Es un fuego simbólico. O no. Porque es el fuego del hambre, de la precariedad; el fuego del que no llega a fin de mes doce meses al año y trabaja más de diez horas al día. “El pastor no tiene vacaciones”, dice Pepe. “Yo he echado a veces la cuenta, y me salen las horas a un euro o menos”. Tanto Pepe como Moisés y Francisco coinciden en que, para ser ganadero, uno debe amar al campo y a los animales. “Es un trabajo vocacional”, dice Francisco, “no se entiende de otra forma”. Pero la vocación no llena despensas.

“Hay muchos días”, se lamenta Pepe, “en que me digo “yo, aquí, estoy haciendo el indio”, porque no me sale a cuenta. Tengo cientos de animales y no llego a fin de mes”. Pepe recuerda que, cuando era pequeño, una familia podía salir adelante con cuarenta cabras. Ahora se necesitan más de doscientas. “Y no para vivir, sino para sobrevivir. Si no fuese por las ayudas, se perdería todo el dinero. Y, aun así, se pierde”.

El problema central no es otro que el de los precios. “Hace treinta años, vendía chivos a 850 pesetas. Hoy, a cinco euros. Pero, después, vas al supermercado, y te encuentras con que una patita de chivo está a veinte o treinta euros. Y eso te deja sin palabras”. Sacar adelante a una cabra, expone Pepe, supera los cien euros. “Nosotros no podemos competir en cantidad con la ganadería en intensivo”, dice Francisco, “porque lo que ellos producen es inalcanzable para nosotros. Y eso repercute en los precios. Podemos competir en calidad, distinguiendo nuestro producto. Sin embargo, no hay suficientes ayudas para hacerlo. En ocasiones, digo que, cuando se encuentre una solución a este problema, ya no habrá ganaderos”.

Los dos hijos de Pepe no serán pastores. “Con las perspectivas actuales, si yo volviese a nacer y no supiese lo que sé, tampoco lo sería. La Escuela de Pastores está muy bien porque pretende conseguir un relevo generacional, y atraer a nuevos chicos al campo, como Moisés, pero todo esto queda en nada si la cadena está rota”. Los eslabones de esta cadena son los intermediarios, las decenas de manos por las que pasan las cabras de Moisés y de Pepe antes de llegar a nuestras mesas. “Antaño, todo el mundo hacía su queso y en todos los pueblos había un matadero”, empieza Pepe. “Después, los políticos nos obligaron a confiarle nuestros chivos a los intermediarios, para que el queso y la carne los distribuyesen ellos. ¿El resultado? Que ellos no sólo no pierden dinero, sino que ganan cada vez más, mientras que yo, a duras penas, intento mantener el paso. ¿Eso no es robar?”.

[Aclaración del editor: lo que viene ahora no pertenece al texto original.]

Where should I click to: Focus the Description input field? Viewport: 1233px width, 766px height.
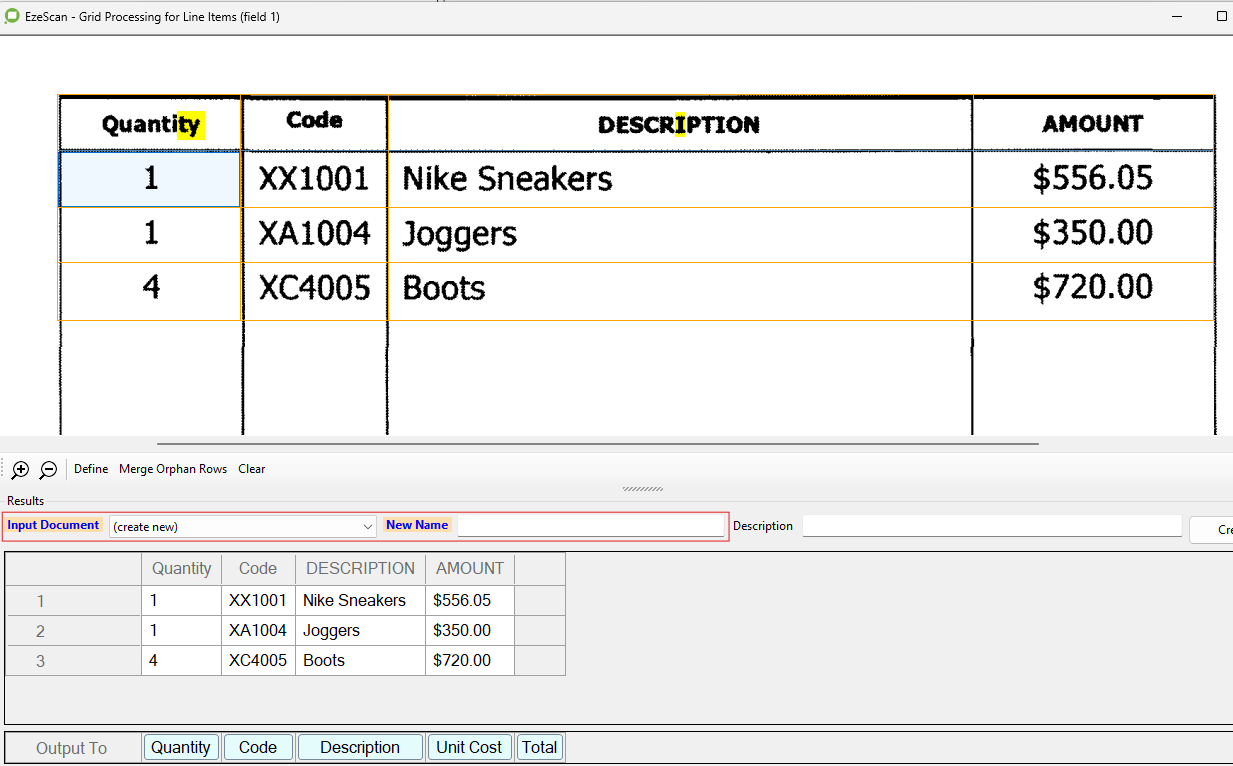click(x=991, y=526)
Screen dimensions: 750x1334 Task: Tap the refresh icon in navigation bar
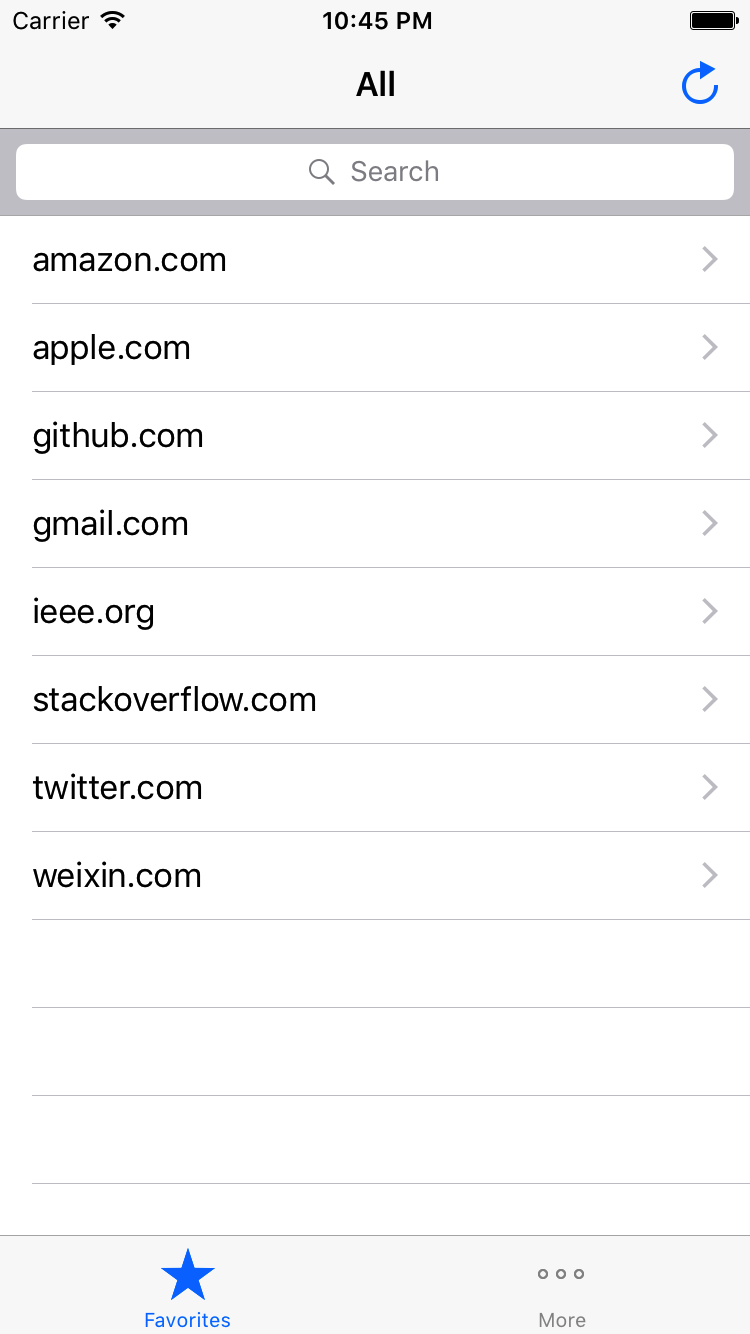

Los pastores viven en una época constante de vacas flacas. Si hay leche suficiente, esta se paga a un precio irrisorio. Durante el confinamiento, dice Moisés, los lecheros prohibieron el doble ordeño (por la mañana y por la noche, una práctica muy común) porque el producto no podía comprarse ya por menos. “La leche no la puedes almacenar”, explica Pepe, “así que si vienen y te dicen “te la compro por tanto”, y tú te niegas porque te parece poco, la tienes que tirar. No hay negociación posible. O lo tomas o lo dejas”. Con la carne ocurre igual.

“En Zahara, cuando yo era zagal”, recuerda Pepe, “había un hombre que vivía solo. No tenía mujer ni hijos. Era ganadero. Su rebaño eran diez cabras. Y vivía bien, sin problemas. Eso sería impensable hoy día”.

“Yo estoy viendo acercarse la luz al final del túnel. Estamos ya muy cerca, si no se ponen las pilas los políticos, del fin de la ganadería en extensivo”. Quedará, en su lugar, la de intensivo: Las naves y los galpones inmensos, los animales que viven y mueren bajo la luz del flexo, las vacas enormes y los cerdos a los que se atiborra de medicamentos para aumentar su producción. Habrá generaciones que no entiendan nada en ese adagio en el que se mezclan “churras con merinas” porque ambas razas de oveja se habrán extinguido. Los pastores serán, para entonces, una cosa del pasado.